Abstract 4347: Comparison of Dyssynchrony in Heart Failure Patients with Narrow QRS to Those with Wide QRS: Implications for Resynchronization Therapy
Background Although cardiac resynchronization therapy (CRT) has been clearly shown to benefit patients with wide QRS, its use for patients with narrow QRS is currently unclear. Our objective was to test the hypothesis that there are significant differences in the prevalence and severity of dyssynchrony in heart failure patients with narrow QRS compared to wide QRS.

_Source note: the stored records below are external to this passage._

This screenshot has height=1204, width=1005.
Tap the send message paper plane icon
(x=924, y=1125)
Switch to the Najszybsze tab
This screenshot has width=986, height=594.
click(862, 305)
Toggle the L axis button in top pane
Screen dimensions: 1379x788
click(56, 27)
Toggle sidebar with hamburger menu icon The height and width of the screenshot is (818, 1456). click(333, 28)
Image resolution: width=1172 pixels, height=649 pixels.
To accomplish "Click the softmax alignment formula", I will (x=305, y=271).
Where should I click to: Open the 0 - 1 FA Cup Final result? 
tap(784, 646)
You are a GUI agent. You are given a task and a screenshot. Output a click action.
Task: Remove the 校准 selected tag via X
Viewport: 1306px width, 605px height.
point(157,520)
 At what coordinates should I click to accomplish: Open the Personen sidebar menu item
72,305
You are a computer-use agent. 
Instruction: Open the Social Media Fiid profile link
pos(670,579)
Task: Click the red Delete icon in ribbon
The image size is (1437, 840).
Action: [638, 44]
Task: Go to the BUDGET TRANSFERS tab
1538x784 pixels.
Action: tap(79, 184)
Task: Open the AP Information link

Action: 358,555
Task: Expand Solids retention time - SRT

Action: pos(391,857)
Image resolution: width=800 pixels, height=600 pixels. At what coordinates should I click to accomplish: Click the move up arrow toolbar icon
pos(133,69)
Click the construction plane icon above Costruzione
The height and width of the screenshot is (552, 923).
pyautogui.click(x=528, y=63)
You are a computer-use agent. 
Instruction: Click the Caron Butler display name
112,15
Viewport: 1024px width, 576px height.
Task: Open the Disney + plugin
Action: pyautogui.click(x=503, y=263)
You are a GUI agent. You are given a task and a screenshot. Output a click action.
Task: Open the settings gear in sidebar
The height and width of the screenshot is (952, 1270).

Methods We studied 310 class III-IV heart failure (HF) patients with ejection fraction ≤35% referred for CRT and/or implantable cardioverter defibrillator; 168 had QRS ≥120 ms and 142 had QRS <120 ms. Overall, 59% had ischemic disease. Dyssynchrony was assessed by tissue Doppler longitudinal velocity opposing wall delay (OWD), speckle tracking radial strain, pulsed Doppler interventricular mechanical delay (IVMD) and pre-ejection delay (PED).
Results Overall, the prevalence of interventricular dyssynchrony (IVMD> 40 ms) was significantly less (5%) in narrow QRS patients compared with 38% in wide QRS patients (p<0.001). Global dyssynchrony by IVMD and PED significantly correlated with QRS width (r=0.54 and r=0.58, p<0.001). The degree of radial dyssynchrony was also significantly less in the narrow QRS patients:118±93 versus 204±118 ms in the wide QRS patients (p<0.001). Interestingly, TDI opposing wall delay was not significantly different in narrow vs wide QRS groups.
Conclusions Narrow QRS HF patients have significantly less prevalent and less severe interventricular and intraventricular radial dyssynchrony, compared with those with wide QRS. However, TDI measures were similar in both groups. These findings may impact future CRT considerations.